» **SEITE**:
>>>>

Europa stärkt seine Präsenz im All: Länder wie Deutschland, Frankreich, Italien und das Vereinigte Königreich investieren in Satelliten, Verteidigung und Startkapazitäten, um Sicherheit, Forschung und Eigenständigkeit zu sichern. Doch wie unterscheiden sich die Strategien jeweils?
In ganz Europa schärfen Raumfahrtbehörden ihre Strategien. Wissenschaft und Sicherheit rücken enger zusammen.
Deutschland, Frankreich, Italien und das Vereinigte Königreich investieren in Satelliten, Verteidigung und Startkapazitäten. Sie wollen ihre Infrastruktur schützen, wettbewerbsfähiger werden und auf neue Bedrohungen im Orbit reagieren.

<<<<

» **DATENSATZ**:
>>>>

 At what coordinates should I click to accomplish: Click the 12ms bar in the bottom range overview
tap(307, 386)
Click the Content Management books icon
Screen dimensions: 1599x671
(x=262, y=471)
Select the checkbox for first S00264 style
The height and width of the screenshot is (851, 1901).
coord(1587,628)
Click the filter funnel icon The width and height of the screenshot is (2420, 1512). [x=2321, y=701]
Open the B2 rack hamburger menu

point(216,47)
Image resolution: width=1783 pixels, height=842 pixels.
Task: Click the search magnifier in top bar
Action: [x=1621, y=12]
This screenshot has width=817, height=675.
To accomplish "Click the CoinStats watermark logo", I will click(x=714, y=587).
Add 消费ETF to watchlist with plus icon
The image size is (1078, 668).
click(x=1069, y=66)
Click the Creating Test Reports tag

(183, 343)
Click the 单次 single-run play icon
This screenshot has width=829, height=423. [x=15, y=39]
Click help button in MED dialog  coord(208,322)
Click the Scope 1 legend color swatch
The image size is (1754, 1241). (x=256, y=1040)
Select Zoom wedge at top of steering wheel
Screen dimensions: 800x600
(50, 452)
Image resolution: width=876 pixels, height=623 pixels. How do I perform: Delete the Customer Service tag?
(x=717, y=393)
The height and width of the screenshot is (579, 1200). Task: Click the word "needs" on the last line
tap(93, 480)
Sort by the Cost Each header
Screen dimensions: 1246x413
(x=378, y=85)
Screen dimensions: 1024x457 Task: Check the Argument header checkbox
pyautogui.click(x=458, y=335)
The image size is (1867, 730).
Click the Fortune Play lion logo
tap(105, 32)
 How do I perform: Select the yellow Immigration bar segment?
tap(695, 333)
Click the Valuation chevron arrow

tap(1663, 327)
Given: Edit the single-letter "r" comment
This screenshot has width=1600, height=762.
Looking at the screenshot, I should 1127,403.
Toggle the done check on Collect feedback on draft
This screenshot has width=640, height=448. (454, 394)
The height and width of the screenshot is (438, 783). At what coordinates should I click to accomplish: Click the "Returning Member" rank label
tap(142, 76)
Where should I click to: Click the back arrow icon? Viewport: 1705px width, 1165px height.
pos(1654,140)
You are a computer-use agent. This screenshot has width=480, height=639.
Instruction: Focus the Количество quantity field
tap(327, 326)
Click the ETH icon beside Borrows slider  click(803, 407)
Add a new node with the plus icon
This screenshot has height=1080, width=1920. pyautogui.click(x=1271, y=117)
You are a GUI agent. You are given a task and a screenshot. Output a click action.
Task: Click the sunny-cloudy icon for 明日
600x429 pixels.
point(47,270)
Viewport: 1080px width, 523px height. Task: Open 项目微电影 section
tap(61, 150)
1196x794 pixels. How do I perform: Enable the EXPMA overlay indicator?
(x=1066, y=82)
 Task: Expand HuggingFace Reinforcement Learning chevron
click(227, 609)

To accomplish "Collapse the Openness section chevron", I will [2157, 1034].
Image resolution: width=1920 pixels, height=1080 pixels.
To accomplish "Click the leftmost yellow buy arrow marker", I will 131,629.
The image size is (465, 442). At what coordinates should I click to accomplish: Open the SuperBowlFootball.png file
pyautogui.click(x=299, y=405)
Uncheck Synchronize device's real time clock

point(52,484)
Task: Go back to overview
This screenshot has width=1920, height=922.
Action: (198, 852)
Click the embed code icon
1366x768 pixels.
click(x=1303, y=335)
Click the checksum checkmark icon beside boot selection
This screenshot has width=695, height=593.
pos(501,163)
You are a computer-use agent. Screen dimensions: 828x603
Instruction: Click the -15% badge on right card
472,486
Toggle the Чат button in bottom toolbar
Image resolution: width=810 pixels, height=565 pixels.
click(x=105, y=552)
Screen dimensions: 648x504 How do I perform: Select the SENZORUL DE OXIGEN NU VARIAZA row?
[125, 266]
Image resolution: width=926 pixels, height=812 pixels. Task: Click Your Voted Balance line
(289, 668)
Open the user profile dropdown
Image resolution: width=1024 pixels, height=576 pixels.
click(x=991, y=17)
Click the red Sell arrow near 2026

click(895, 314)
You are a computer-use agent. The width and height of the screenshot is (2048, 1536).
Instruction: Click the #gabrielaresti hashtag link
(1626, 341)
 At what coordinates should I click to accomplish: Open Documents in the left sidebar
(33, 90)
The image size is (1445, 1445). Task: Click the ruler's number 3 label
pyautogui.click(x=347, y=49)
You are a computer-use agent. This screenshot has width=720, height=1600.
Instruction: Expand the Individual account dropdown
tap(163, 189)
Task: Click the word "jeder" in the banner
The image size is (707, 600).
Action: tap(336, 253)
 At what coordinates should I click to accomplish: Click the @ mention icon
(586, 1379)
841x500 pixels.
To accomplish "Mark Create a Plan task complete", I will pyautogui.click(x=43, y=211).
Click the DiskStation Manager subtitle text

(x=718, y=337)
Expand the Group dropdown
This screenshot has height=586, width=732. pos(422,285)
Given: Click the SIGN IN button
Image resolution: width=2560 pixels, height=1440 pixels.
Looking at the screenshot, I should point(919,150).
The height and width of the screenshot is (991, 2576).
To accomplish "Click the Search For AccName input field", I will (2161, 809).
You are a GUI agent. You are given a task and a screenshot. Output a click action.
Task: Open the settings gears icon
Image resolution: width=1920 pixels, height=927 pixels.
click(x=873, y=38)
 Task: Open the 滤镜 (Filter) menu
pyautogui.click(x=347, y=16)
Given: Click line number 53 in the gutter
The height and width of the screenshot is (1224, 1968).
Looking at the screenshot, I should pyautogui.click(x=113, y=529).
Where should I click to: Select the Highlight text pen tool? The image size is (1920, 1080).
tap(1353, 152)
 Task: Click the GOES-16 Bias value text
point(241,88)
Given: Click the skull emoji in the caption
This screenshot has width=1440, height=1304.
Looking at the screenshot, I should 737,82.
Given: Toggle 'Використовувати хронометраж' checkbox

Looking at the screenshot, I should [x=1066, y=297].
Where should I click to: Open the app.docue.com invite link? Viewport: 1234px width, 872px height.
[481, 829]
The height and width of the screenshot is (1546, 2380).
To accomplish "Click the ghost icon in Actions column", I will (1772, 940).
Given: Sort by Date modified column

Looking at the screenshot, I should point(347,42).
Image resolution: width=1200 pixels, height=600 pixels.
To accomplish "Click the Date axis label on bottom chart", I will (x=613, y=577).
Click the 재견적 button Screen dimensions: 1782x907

<<<<

» **SCHRIFTLICHE AUFGABE 1**: Wandle das Listing ab der Zeile, die „in the banner“ enthält, bis einschließlich seiner letzten Zeile in eine Markdown-Tabelle mit den Spalten „Nummer“ und „Listingzeile“ um. Leerzeilen lässt du dabei weg.
» **SCHRIFTLICHE AUFGABE 2**: Schreibe den Text über die Raumfahrtstrategien europäischer Länder im Anschluss an seinen letzten Satz weiter.

» **SCHRIFTLICHE ANTWORT 1**:
| Nummer | Listingzeile |
|---|---|
| 1 | Task: Click the word "jeder" in the banner |
| 2 | The image size is (707, 600). |
| 3 | Action: tap(336, 253) |
| 4 |  At what coordinates should I click to accomplish: Click the @ mention icon |
| 5 | (586, 1379) |
| 6 | 841x500 pixels. |
| 7 | To accomplish "Mark Create a Plan task complete", I will pyautogui.click(x=43, y=211). |
| 8 | Click the DiskStation Manager subtitle text |
| 9 | (x=718, y=337) |
| 10 | Expand the Group dropdown |
| 11 | This screenshot has height=586, width=732. pos(422,285) |
| 12 | Given: Click the SIGN IN button |
| 13 | Image resolution: width=2560 pixels, height=1440 pixels. |
| 14 | Looking at the screenshot, I should point(919,150). |
| 15 | The height and width of the screenshot is (991, 2576). |
| 16 | To accomplish "Click the Search For AccName input field", I will (2161, 809). |
| 17 | You are a GUI agent. You are given a task and a screenshot. Output a click action. |
| 18 | Task: Open the settings gears icon |
| 19 | Image resolution: width=1920 pixels, height=927 pixels. |
| 20 | click(x=873, y=38) |
| 21 |  Task: Open the 滤镜 (Filter) menu |
| 22 | pyautogui.click(x=347, y=16) |
| 23 | Given: Click line number 53 in the gutter |
| 24 | The height and width of the screenshot is (1224, 1968). |
| 25 | Looking at the screenshot, I should pyautogui.click(x=113, y=529). |
| 26 | Where should I click to: Select the Highlight text pen tool? The image size is (1920, 1080). |
| 27 | tap(1353, 152) |
| 28 |  Task: Click the GOES-16 Bias value text |
| 29 | point(241,88) |
| 30 | Given: Click the skull emoji in the caption |
| 31 | This screenshot has width=1440, height=1304. |
| 32 | Looking at the screenshot, I should 737,82. |
| 33 | Given: Toggle 'Використовувати хронометраж' checkbox |
| 34 | Looking at the screenshot, I should [x=1066, y=297]. |
| 35 | Where should I click to: Open the app.docue.com invite link? Viewport: 1234px width, 872px height. |
| 36 | [481, 829] |
| 37 | The height and width of the screenshot is (1546, 2380). |
| 38 | To accomplish "Click the ghost icon in Actions column", I will (1772, 940). |
| 39 | Given: Sort by Date modified column |
| 40 | Looking at the screenshot, I should point(347,42). |
| 41 | Image resolution: width=1200 pixels, height=600 pixels. |
| 42 | To accomplish "Click the Date axis label on bottom chart", I will (x=613, y=577). |
| 43 | Click the 재견적 button Screen dimensions: 1782x907 |

» **SCHRIFTLICHE ANTWORT 2**:
Der Fokus auf Verteidigung hat Gründe: GPS-Störungen, neue kinetische Raketen und die Abhängigkeit von ausländischen Trägersystemen. All das könnte Europas Zugang zum All einschränken. Worauf setzen die europäischen Länder im All?
Deutschland
Deutschland hat seine erste nationale Raumfahrtstrategie vorgestellt. Im Zentrum steht die Sicherheit.
Der neue Plan, der im November vorgestellt wurde, umfasst Raumfahrtprojekte, den Ausbau von Satellitennetzen und internationale Zusammenarbeit. So soll das Land im All „handlungsfähiger“ werden, heißt es in einer Erklärung der Regierung.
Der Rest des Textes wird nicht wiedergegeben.